Facts About Dimensional Shingles

There are many types of roofing materials available, and dimensional shingles are one of the most popular choices for new construction in the United States. Also known as architectural shingles, they can mimic the look of more expensive, higher end shingles, and can provide an interesting three-dimensional quality to the look of your roof. In addition to their unique appearance, architectural shingles have many other qualities that make them a good choice for a roofing material. If you are building a new home or re-roofing an existing one, you should give careful consideration to the type of roofing material you choose. Depending on your particular needs and situation, architectural shingles may be the best choice for you.



Composition shingles, or asphalt shingles, are the most commonly used shingle in the United States. Dimensional shingles, which are generally made from two asphalt shingles laminated together, have many similarities to composition shingles but also have several distinct advantages, and are consequently the most popular roofing material used in the construction of new homes. They are thicker than other types of shingles, and provide added strength to the roof; the thickest type can withstand winds blowing at a rate of 120 mph. Architectural shingles can withstand extreme weather of many types and can be expected to last for 40 or more years, 10 to 20 years longer than the life expectancy of a roof shingled with composition shingles.
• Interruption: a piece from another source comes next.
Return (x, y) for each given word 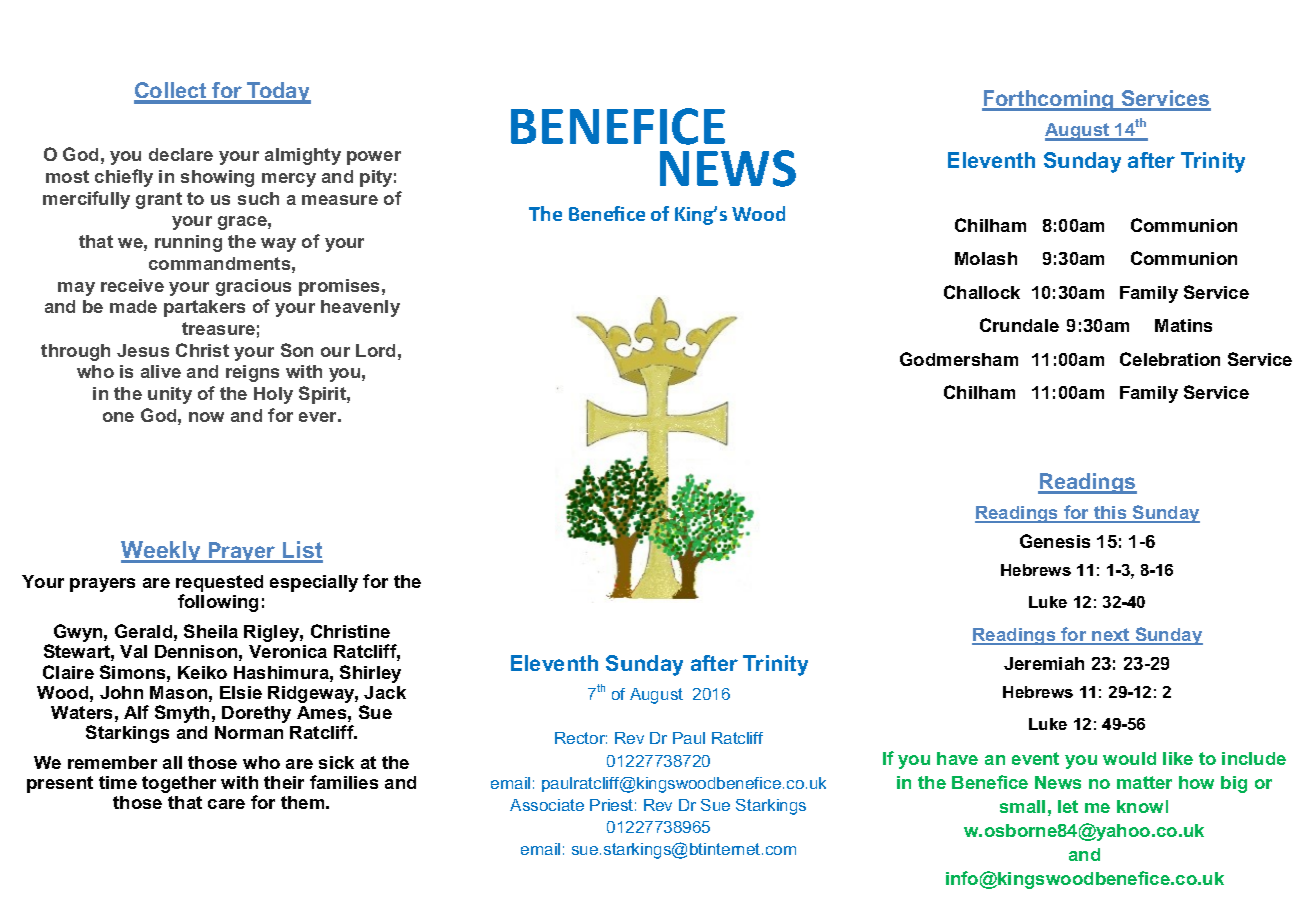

While composition shingles are a bit less expensive, the increased lifespan of dimensional shingles can make them worth the price and make them a good investment for your home. They can be particularly cost-effective if you are planning to own your home for several decades; you may find that you will never have to re-roof your house again while you own it.

Architectural shingles are a great choice to create a more interesting, custom roof, and resemble more expensive roofing materials like tile and slate. They can also resemble a shake roof, but are significantly more fire resistant and last longer than shake shingles. A shake roof provides a traditional look and is often used to compliment the architecture of historic homes and buildings, so achieving the same look with longer lasting, safer architectural shingles can be desirable. In some communities, shake shingles are not even allowed because of the fire hazard they can pose, or you must pay extra to have specially treated shake shingles that are more fire resistant. Using the already fire-resistant dimensional shingles may be a better option, and may not even cost significantly more over the lifespan of the roof.



Just as with composition shingles, moss buildup is one of the biggest problems with dimensional shingles. To keep your roof attractive and in good condition, be sure to provide simple maintenance. The simplest way to avoid buildup of moss, algae, and mildew is to remove wet leaves and other debris that can accumulate on your roof. It is also extremely important that your roof have adequate venting, an issue that should be addressed when installing your dimensional shingles. While it is generally easier and safer to hire a roofing professional, dimensional shingles are not particularly difficult to install, and can be installed as a do-it-yourself project if you are comfortable with roofing and have the appropriate tools.

If you are contemplating a roofing project, be sure to consider the advantages that dimensional shingles have over some of your other choices of roofing materials. They are extremely durable, and can allow you to customize the look of your home's exterior. While they are initially a bit more expensive than some other roofing materials, dimensional shingles have a lot to offer and can even be an economical choice in the long run.